One passage in the Bible that always mystified me growing up was the passage in Exodus where Moses requests to see God. God responds by telling Moses to hide in the cleft of a rock while He would pass by. Not knowing God well, I always thought this was some kind of CIA, "I could tell you, but then I'd have to kill you" super secret reserved only for God's favorites or those worthy of the knowledge -- a sublime mystery God was afraid would get out, maybe. I know now how ridiculous that was, but nonetheless, I thought it.
Fast forward a few decades, and I'm sitting on the sofa in my living room one morning studying the book of Romans, specifically chapters 9-11, in some Bibles entitled "God's redemptive plan" or something like that. The three chapters trace what God has done since the inception of time, and Paul, at the end of the chapter, breaks out in praise, so blown away was he just recounting God's wisdom. Meditating on what God has done, how perfect His plan for the Jews and Gentiles has been, I, like Paul, was dumbstruck, amazed. My heart began beating quickly, my breath came in short gasps, and I could do nothing but collapse on the floor weeping at the sheer and manifold wisdom of God.

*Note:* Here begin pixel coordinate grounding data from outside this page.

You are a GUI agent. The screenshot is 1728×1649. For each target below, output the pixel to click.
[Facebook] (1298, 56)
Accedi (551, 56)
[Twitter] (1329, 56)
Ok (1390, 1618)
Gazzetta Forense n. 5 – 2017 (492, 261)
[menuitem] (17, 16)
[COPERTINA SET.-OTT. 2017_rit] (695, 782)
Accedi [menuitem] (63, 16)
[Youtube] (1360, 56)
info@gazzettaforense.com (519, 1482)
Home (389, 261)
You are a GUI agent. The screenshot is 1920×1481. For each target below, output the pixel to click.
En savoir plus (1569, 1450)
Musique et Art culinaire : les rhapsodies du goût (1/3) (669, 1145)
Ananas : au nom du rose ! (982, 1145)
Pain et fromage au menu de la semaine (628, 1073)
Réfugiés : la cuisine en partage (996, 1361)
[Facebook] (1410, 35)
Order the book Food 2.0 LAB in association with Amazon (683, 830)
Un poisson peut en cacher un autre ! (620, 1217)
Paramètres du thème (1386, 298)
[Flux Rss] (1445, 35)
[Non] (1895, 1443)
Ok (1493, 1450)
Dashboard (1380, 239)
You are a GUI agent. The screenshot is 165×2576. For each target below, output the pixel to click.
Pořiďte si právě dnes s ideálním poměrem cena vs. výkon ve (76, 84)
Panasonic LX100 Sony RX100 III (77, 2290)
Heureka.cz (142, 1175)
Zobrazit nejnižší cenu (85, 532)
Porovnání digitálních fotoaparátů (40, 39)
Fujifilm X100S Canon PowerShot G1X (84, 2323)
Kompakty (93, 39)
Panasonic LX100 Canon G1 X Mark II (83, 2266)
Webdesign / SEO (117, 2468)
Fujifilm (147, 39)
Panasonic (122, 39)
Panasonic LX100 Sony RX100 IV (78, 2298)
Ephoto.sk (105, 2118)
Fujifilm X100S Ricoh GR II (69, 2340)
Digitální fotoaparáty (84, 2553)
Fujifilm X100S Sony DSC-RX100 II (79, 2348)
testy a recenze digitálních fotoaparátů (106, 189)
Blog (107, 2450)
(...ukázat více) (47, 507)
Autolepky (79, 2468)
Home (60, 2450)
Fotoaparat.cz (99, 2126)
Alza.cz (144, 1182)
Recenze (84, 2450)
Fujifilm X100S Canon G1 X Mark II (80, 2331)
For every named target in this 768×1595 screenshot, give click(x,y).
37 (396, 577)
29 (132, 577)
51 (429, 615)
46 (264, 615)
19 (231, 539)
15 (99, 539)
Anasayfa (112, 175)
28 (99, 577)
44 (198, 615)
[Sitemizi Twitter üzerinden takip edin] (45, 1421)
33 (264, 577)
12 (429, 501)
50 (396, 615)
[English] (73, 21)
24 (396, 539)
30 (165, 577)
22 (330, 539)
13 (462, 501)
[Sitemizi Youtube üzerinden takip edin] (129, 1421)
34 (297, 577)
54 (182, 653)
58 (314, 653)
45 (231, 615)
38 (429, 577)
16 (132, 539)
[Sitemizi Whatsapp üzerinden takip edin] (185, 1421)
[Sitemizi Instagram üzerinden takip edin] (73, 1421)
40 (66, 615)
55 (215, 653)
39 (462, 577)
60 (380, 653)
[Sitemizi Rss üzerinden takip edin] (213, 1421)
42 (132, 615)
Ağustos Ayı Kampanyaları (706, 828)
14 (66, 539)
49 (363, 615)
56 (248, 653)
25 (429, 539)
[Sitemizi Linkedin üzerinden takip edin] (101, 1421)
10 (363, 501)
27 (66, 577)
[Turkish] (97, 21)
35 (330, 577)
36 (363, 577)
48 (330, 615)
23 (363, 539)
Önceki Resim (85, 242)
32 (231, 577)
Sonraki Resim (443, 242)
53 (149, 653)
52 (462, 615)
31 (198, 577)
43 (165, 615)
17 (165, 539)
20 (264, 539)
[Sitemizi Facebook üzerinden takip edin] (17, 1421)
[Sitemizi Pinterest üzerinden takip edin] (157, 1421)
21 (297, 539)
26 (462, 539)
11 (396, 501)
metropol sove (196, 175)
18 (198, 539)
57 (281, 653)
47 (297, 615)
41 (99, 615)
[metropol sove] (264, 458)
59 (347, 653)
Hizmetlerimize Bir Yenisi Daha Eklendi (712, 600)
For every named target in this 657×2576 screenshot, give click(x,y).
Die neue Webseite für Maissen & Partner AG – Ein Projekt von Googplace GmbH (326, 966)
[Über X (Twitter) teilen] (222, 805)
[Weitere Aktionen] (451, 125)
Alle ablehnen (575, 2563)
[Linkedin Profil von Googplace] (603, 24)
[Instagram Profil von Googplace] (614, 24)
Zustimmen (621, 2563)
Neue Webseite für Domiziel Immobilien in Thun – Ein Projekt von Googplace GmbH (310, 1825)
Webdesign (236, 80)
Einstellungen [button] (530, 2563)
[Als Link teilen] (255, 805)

And in that instant, I knew one other thing about God -- that He spoke truly when He said, "No man can see my face and live." Not that it was motivated by pride or wrath on God's part (far from it!), but that, in His mercy, He knows that our mortal bodies cannot suffer the exposure to His holiness. It would kill us instantly. If I -- comprehending only a portion of God's wisdom, and that, only one facet of His perfectly rounded character -- could scarcely recover, what would happen if confronted, in my flesh, with His entire glory? Would my heart beat so fast that it exploded in awe of my Creator, or would it stop beating altogether in utter terror at the realization of my humanity? Would all the blood, rushing at lightning speed through my arties, cause them to burst? Or would my brain, in one fatal epileptic fit, misfire, and would all the muscles in my body tense up at once? Or would my lungs struggle to draw enough oxygen, which would surely vanish in His fiery presence? Yes, yes, and yes, to all of the above, I believe. Truly, as He said, "no man can live". He is just too glorious, too all-consuming, too holy, too...God.